Assignment —
Look below for the line containing "This screenshot has width=773, height=318."; from there through the line containing "Task: Toggle sort direction arrow above 名称", both lines included, please set down each line exactly and nothing else.
[Supplied data — start]
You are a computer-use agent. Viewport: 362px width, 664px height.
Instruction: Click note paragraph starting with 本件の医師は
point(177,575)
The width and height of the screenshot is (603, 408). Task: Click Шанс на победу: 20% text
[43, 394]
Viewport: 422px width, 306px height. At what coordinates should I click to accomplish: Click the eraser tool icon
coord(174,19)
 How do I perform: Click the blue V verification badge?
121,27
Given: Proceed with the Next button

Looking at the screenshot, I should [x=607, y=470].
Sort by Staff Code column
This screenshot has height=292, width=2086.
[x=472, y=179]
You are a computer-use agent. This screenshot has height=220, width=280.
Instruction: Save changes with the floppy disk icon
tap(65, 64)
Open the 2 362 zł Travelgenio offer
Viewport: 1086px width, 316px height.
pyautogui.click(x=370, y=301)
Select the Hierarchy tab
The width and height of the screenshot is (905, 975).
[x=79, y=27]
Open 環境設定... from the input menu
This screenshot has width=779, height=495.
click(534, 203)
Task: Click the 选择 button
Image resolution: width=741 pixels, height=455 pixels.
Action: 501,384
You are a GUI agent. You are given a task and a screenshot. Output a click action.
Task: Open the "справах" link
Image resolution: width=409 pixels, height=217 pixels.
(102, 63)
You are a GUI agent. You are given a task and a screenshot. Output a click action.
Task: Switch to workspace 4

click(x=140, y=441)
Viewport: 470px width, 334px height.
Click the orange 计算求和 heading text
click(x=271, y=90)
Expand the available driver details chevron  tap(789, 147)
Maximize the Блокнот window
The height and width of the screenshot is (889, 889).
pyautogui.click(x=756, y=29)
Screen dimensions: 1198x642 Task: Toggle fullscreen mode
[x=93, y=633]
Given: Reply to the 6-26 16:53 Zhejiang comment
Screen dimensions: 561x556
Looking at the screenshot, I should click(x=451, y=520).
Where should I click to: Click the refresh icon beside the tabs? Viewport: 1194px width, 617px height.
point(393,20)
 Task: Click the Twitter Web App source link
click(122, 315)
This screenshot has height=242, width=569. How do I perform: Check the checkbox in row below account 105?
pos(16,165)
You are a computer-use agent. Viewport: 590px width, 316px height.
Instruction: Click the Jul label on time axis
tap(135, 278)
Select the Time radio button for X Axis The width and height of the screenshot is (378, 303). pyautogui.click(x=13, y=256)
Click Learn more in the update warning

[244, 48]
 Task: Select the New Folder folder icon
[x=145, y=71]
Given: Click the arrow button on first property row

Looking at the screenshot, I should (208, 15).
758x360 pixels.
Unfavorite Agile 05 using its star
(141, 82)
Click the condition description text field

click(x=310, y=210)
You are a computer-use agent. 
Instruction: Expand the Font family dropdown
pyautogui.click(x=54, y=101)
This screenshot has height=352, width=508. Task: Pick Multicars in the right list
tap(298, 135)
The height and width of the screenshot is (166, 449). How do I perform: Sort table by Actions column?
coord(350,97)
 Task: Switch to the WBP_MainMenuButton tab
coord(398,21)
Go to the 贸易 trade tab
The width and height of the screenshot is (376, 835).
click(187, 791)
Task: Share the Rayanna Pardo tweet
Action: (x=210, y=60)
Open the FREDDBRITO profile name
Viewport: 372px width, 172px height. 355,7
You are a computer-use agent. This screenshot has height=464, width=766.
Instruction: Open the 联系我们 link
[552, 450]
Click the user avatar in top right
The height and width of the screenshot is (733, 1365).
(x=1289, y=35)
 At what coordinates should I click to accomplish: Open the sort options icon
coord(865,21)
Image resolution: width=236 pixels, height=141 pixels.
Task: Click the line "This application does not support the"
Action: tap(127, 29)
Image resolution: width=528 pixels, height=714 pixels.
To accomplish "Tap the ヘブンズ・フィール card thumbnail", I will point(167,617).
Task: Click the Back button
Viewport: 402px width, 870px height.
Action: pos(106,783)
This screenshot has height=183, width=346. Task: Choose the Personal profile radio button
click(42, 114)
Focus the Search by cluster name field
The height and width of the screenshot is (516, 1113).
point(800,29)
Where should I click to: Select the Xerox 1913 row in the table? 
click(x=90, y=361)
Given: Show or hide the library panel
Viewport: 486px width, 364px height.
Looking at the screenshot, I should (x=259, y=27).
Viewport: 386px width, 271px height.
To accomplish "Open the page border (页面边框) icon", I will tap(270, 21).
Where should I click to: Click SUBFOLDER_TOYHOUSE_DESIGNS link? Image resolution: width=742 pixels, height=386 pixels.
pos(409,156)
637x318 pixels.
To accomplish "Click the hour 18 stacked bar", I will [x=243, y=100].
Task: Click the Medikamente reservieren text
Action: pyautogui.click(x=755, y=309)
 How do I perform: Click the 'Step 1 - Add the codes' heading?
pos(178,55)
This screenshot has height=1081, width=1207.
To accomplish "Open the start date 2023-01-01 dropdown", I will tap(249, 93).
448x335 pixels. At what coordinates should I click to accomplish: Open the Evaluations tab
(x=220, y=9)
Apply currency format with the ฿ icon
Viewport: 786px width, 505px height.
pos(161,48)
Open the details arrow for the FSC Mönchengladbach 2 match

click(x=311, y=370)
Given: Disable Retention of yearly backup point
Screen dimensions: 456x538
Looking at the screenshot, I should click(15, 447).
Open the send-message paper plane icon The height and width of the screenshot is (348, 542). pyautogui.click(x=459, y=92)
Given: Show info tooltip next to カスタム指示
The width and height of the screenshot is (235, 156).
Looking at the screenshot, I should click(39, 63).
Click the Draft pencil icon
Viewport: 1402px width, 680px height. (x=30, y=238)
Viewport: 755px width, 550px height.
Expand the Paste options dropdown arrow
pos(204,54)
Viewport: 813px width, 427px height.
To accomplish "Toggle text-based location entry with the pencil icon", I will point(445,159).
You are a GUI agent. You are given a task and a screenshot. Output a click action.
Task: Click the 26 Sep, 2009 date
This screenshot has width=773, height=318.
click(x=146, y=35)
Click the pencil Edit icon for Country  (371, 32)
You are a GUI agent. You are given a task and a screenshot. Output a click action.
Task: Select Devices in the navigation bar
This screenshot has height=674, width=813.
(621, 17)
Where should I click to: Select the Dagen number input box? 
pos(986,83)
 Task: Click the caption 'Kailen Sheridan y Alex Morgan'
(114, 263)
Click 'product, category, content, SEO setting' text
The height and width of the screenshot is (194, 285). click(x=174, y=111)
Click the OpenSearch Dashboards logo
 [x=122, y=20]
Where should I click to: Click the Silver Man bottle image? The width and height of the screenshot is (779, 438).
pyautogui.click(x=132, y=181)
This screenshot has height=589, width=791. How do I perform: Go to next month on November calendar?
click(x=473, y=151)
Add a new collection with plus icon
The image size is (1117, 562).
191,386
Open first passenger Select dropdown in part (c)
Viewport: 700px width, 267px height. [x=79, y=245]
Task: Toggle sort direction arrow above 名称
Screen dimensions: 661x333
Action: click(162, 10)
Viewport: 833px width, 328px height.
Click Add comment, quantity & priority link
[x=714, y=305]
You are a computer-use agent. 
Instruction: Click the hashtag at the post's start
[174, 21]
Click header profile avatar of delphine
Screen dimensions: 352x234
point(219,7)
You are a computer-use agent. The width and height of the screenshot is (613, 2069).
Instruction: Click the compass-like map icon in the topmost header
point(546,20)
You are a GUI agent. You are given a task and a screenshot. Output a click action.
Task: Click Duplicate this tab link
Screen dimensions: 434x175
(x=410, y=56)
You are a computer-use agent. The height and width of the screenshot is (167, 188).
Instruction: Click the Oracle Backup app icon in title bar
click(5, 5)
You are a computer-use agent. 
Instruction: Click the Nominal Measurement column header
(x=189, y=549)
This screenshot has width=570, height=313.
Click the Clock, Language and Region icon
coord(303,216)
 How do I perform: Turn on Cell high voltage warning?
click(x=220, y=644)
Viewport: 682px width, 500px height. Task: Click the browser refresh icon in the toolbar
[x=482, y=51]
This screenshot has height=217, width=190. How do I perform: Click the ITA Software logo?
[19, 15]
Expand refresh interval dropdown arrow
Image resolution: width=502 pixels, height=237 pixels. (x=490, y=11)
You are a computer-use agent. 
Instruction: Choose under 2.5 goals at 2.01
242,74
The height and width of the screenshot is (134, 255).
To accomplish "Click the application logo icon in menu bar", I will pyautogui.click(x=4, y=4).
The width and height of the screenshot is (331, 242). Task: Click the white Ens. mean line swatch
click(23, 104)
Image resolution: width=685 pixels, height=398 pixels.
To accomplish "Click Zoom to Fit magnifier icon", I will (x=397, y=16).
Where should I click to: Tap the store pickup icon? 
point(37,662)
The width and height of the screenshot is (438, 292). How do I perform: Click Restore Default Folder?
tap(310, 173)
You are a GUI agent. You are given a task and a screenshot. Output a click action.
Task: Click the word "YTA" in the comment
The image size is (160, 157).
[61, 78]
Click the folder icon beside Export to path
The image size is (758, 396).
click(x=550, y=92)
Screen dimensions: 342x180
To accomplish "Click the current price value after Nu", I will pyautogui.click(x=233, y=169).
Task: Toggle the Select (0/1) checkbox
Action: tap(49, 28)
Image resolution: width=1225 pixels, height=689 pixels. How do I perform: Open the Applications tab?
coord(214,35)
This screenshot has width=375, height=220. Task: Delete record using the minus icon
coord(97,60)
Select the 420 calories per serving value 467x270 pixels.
[Supplied data — finish]
Written response —
This screenshot has width=773, height=318.
click(x=146, y=35)
Click the pencil Edit icon for Country  (371, 32)
You are a GUI agent. You are given a task and a screenshot. Output a click action.
Task: Select Devices in the navigation bar
This screenshot has height=674, width=813.
(621, 17)
Where should I click to: Select the Dagen number input box? 
pos(986,83)
 Task: Click the caption 'Kailen Sheridan y Alex Morgan'
(114, 263)
Click 'product, category, content, SEO setting' text
The height and width of the screenshot is (194, 285). click(x=174, y=111)
Click the OpenSearch Dashboards logo
 [x=122, y=20]
Where should I click to: Click the Silver Man bottle image? The width and height of the screenshot is (779, 438).
pyautogui.click(x=132, y=181)
This screenshot has height=589, width=791. How do I perform: Go to next month on November calendar?
click(x=473, y=151)
Add a new collection with plus icon
The image size is (1117, 562).
191,386
Open first passenger Select dropdown in part (c)
Viewport: 700px width, 267px height. [x=79, y=245]
Task: Toggle sort direction arrow above 名称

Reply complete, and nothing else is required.